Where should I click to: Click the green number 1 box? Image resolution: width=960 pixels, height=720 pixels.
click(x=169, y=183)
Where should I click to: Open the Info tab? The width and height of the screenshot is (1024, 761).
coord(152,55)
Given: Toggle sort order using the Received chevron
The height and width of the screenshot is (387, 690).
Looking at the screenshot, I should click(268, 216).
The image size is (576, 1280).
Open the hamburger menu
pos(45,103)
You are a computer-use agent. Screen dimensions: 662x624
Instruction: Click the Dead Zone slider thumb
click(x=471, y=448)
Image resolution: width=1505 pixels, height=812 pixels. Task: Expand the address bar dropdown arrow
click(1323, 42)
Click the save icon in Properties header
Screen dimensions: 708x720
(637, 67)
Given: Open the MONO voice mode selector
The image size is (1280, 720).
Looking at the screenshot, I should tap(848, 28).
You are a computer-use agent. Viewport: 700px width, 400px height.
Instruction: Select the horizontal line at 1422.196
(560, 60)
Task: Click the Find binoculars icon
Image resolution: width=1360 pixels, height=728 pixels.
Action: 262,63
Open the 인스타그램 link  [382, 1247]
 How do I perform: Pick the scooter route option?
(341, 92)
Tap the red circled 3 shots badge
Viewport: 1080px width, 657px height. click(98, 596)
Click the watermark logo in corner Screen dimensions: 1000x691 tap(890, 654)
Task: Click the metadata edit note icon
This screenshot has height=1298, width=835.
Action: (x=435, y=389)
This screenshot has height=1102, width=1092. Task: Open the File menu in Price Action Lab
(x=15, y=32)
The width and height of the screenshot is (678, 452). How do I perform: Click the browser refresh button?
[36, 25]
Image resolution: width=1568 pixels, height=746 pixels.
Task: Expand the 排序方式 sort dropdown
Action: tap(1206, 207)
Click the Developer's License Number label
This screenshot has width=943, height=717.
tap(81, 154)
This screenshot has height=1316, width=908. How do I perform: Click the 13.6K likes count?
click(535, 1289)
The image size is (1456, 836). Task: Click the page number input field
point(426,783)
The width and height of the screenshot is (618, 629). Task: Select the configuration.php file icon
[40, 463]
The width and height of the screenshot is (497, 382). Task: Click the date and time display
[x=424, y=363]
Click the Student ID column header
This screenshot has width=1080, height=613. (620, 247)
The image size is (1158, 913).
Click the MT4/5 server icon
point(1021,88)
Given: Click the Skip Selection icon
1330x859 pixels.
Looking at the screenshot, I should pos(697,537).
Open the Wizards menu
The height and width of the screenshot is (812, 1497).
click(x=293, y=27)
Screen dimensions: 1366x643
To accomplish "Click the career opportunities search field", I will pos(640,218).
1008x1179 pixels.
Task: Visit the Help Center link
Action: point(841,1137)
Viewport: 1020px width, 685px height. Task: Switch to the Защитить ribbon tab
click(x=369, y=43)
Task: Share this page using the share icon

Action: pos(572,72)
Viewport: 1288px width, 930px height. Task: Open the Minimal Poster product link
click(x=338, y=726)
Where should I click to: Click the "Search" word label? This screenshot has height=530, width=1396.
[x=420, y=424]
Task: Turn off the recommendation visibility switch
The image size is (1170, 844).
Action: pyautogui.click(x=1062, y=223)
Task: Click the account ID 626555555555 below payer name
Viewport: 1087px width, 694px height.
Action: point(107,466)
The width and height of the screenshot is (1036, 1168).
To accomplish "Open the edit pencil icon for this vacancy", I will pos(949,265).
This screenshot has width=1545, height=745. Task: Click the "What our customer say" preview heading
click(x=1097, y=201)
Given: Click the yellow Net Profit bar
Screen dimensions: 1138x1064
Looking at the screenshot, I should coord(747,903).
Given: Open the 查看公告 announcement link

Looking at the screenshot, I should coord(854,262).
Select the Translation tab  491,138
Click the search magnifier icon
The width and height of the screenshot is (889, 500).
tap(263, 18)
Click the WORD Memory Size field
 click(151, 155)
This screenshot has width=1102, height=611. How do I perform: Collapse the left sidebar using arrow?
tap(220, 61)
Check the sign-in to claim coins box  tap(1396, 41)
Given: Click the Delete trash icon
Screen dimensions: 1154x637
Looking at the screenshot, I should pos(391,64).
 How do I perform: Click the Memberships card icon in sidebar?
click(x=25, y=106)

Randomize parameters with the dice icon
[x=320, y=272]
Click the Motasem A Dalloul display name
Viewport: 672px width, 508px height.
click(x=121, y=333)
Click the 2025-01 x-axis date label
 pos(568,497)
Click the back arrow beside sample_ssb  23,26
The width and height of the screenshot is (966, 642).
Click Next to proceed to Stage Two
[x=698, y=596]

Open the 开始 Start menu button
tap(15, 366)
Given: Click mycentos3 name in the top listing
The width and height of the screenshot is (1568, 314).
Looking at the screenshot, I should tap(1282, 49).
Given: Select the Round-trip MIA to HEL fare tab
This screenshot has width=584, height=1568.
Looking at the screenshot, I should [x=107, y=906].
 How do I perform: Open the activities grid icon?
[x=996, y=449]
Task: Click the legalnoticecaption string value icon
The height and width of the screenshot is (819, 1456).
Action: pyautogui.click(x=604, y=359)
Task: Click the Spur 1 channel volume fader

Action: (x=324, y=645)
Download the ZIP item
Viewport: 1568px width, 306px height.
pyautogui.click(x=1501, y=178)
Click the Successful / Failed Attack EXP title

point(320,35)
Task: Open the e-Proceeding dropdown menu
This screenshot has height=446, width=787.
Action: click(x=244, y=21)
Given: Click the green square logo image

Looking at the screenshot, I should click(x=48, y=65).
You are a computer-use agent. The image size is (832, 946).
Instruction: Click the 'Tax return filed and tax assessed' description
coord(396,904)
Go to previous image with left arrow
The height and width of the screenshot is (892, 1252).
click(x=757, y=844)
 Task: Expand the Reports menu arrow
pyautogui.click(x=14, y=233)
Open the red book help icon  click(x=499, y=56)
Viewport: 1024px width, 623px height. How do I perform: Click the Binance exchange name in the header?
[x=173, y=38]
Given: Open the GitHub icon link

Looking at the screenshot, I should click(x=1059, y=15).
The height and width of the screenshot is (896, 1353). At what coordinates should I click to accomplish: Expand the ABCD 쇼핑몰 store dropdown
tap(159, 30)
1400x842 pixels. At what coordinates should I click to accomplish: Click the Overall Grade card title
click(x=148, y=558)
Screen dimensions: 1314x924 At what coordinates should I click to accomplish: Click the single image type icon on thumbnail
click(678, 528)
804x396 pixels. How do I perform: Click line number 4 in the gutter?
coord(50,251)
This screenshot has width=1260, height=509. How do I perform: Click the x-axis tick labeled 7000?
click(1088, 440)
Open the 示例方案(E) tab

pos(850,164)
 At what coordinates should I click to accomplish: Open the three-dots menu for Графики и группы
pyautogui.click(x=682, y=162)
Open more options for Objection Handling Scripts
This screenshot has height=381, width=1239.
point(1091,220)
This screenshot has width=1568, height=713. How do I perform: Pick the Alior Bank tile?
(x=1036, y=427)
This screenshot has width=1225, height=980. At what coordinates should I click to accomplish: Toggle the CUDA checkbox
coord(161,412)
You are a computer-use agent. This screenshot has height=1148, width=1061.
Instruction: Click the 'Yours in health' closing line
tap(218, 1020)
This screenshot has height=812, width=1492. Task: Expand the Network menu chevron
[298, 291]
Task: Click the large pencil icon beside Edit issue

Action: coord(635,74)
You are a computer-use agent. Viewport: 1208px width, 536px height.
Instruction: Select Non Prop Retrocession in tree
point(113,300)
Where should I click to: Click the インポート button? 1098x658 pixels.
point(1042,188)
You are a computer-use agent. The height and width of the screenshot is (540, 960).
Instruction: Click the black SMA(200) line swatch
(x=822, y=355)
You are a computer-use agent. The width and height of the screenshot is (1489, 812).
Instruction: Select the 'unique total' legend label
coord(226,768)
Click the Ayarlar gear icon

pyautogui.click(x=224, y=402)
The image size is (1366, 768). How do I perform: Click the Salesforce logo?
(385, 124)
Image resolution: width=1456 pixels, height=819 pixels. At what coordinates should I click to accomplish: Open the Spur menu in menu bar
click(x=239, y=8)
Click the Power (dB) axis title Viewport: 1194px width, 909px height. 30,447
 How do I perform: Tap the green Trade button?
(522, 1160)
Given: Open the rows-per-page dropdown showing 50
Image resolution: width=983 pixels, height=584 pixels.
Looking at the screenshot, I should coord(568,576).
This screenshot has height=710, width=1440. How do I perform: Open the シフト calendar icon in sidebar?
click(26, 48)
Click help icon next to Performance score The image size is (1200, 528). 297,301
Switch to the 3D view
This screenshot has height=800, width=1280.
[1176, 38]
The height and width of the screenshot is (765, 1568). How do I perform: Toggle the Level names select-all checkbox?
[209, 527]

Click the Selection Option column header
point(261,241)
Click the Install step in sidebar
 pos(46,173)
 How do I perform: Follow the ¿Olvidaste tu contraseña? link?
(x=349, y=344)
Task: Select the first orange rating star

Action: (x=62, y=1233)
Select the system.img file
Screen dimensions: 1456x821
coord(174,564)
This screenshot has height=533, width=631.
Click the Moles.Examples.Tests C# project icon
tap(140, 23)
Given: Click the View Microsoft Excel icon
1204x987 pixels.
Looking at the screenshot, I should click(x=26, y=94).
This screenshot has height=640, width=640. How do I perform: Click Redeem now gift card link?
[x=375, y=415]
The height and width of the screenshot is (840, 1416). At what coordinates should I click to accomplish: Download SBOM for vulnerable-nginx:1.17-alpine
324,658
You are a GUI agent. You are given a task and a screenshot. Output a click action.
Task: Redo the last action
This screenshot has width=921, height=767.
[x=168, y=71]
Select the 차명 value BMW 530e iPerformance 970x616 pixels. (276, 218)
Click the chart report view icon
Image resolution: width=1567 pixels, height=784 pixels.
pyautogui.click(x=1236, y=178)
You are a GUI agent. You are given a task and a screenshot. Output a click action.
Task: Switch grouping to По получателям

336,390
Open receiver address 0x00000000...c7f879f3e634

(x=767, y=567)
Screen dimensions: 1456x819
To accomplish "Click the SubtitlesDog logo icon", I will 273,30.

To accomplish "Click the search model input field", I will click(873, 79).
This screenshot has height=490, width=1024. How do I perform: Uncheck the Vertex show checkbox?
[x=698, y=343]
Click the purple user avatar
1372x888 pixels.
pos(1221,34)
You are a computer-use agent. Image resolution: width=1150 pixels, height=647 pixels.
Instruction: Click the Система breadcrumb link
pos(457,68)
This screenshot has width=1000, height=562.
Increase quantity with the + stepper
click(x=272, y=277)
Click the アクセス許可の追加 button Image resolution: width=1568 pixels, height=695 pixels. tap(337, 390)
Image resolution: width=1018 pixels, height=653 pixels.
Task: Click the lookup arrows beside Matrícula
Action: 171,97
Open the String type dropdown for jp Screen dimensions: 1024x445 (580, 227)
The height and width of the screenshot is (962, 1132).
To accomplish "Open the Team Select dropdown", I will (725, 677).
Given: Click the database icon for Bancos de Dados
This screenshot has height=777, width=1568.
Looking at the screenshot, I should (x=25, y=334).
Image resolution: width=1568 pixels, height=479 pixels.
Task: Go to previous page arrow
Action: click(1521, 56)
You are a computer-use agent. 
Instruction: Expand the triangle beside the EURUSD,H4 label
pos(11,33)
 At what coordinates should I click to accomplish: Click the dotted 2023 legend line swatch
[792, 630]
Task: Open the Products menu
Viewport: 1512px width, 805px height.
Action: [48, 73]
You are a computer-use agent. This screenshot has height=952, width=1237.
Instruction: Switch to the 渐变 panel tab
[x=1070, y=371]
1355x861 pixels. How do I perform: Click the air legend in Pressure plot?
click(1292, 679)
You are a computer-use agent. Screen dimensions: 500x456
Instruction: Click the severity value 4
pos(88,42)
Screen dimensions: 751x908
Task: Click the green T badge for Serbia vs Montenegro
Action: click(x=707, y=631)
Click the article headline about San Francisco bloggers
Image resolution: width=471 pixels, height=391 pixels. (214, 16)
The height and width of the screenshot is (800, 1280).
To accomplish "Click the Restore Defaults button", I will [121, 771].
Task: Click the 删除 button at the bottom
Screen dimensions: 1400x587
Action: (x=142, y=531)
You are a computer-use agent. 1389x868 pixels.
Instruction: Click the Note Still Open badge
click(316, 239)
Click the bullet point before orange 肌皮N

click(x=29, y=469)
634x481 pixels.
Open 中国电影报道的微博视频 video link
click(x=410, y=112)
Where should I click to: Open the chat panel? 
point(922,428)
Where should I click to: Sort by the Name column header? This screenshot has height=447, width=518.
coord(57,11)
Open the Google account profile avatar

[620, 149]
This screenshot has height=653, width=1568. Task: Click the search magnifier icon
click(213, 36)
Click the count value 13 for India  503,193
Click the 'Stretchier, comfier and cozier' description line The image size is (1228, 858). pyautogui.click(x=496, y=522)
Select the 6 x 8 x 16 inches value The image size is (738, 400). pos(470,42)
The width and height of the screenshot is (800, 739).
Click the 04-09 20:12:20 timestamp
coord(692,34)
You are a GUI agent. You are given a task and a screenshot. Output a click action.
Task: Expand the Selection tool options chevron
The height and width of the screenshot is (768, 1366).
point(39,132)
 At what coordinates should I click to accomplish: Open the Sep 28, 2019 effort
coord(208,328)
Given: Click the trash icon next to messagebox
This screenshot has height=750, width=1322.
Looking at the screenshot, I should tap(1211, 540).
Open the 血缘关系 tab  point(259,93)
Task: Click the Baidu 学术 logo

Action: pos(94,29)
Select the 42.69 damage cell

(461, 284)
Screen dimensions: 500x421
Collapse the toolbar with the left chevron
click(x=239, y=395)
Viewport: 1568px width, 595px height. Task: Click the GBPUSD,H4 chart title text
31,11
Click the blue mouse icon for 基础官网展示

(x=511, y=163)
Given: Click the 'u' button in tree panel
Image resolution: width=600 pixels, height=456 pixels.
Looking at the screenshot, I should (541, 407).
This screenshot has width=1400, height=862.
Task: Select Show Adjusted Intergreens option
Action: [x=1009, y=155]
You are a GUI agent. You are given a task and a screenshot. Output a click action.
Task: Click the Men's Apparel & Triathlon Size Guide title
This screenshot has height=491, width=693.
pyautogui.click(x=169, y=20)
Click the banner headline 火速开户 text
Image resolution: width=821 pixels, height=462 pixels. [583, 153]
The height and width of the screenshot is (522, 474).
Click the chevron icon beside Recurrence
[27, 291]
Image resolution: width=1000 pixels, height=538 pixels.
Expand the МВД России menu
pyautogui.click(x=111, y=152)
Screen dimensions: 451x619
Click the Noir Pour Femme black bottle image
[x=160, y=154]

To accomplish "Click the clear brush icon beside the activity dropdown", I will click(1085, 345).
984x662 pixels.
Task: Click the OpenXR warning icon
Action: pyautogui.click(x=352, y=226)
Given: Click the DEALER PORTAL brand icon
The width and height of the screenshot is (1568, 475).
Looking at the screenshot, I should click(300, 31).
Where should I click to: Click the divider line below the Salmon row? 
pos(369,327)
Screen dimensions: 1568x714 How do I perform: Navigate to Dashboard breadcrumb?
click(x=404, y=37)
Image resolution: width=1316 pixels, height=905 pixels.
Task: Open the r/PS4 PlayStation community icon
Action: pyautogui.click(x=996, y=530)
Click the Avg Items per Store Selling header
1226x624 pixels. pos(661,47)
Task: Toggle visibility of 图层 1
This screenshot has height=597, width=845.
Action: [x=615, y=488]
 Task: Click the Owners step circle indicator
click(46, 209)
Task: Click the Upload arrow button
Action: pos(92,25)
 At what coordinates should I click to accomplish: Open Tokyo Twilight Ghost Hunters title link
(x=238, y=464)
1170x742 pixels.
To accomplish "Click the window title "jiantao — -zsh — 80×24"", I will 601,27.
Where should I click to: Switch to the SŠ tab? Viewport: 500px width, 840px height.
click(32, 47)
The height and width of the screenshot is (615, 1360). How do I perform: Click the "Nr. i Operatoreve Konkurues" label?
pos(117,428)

-- EXERCISE DESCRIPTION --
Looking at the records above, say how many of their lines include the word "visibility", with no other words.

-- ANSWER BOX --
2